There are only two ways to generate, increase, create multiple stream of
income through "labor": increase number of hours of "labor" spent working
and/or increase the hourly rate you charge for your "labor". Two problems with
"labor" based income generation approach: there is upper limit on the "labor"
hours you can contribute and "capital" providers typically control how much
they will pay you for each hour of your "labor".

When you generate income through "capital", you have none of these
limitations. Unlike days of our parents and grandparents when "labor" was
well-respected, now a "capital" based income generation approach is considered
much superior.

You should be thinking about how you can move from "labor" based to "capital"
based income generation approach. My wife likes to say it like this: "I want
my Green workers (color of dollar bills not newbies) to work hard for me
instead of other way around." Focus on maximizing conversion of your "labor"
into "capital", accumulate/save the earned "capital" and then use it to
generate income.

------
JacobAldridge
I'm working on this 'Portfolio' approach at the moment. Slowly, because I'm
choosing to keep my main income fairly high which means it warrants more of my
time.

Current income sources:

\- Primary business, working as a business coach/consultant. Affords us a
fairly decent level of life, but I cap my income (well, time) to focus on
other streams because consulting income is only ever as good as next month

\- Investment properties - 1 tenanted at present, with some plans to do the
same with our current house. This is in Australia - both would be negatively
geared, meaning they 'lose income money' every year (costs>revenue) but that's
made up in capital growth. I originally thought property would be my primary
wealth vehicle, but then got into business

\- I have one live profit share arrangement with another business I helped
build, where I get x% of revenue for a period of time. Nothing awesome, but a
valuable experience and some 'free' income each month

\- With my newest consulting brand, I plan to build on online membership
knowledge base. Working on the structure and product/market fit right now.

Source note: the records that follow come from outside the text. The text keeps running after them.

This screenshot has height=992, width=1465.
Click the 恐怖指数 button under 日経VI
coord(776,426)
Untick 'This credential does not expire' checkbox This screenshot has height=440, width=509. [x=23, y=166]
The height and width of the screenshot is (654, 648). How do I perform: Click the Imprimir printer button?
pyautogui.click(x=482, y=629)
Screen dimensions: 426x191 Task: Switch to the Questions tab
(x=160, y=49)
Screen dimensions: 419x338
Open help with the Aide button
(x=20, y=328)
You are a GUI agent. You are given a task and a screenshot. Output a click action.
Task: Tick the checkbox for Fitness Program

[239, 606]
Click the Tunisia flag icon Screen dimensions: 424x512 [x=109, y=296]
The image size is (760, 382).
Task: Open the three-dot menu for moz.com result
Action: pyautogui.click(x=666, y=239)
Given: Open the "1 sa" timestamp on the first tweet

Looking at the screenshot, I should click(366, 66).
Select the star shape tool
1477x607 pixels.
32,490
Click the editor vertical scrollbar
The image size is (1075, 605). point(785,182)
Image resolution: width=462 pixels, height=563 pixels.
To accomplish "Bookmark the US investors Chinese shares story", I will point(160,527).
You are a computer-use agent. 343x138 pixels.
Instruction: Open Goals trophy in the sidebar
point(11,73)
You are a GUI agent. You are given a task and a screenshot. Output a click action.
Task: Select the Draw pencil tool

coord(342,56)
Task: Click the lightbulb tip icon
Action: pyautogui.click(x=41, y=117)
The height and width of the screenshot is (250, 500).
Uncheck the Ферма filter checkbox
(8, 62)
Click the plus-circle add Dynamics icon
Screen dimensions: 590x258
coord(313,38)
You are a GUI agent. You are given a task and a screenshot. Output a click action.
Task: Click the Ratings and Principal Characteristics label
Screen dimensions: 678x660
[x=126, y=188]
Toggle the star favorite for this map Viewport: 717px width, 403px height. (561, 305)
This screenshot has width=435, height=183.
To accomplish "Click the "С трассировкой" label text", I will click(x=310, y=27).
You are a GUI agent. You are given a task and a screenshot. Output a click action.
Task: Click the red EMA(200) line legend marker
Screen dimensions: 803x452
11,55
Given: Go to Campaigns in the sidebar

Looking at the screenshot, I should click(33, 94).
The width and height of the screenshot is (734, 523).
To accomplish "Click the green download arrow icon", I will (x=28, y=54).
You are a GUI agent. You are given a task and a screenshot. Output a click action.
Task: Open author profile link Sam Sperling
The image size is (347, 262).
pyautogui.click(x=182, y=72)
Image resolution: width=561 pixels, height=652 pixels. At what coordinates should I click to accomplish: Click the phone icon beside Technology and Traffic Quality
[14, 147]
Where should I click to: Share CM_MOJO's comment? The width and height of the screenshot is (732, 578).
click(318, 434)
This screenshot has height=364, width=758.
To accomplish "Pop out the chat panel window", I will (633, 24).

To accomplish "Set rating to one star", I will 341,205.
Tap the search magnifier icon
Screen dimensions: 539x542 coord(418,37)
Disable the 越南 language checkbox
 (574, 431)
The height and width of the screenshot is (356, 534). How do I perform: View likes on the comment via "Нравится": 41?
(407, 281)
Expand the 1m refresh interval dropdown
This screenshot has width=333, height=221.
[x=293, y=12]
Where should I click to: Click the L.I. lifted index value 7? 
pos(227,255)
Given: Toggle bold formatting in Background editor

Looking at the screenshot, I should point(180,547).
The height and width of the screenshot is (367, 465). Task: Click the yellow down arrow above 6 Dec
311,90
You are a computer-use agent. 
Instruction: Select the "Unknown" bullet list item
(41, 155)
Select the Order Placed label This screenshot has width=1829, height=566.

\- There's another company I'm actively working on, with the same membership
model in place.

Both of the final two are 'proofs of concept' for me - learning by doing. I
believe my current business skill set lends itself to creating the brand and
product for this business model, so I want to add experience with the online
platforms and channels to round it out. If I can get that combination humming,
there's nothing stopping me partnering up with subject matter experts to
create a few similar business each year. Each that work might only be mid-6
figure pa businesses and I'd have a minority stake, but you don't need too
many like that in your portfolio to have the financial independence you're
describing.

------
sharemywin
Not to say it can't be done, but it's probably better to focus on becoming
more of an expert and learning new things to keep a job than an idea that's
good at selling books, but really hard to achieve. I've lost a lot of money
trying to chase side businesses. It's really hard to half ass something and
make it successful. And if you do happen to find something like that why not
put few more resources into it and make it really successful. The best
investment I've had by far was socking away money into a 401k.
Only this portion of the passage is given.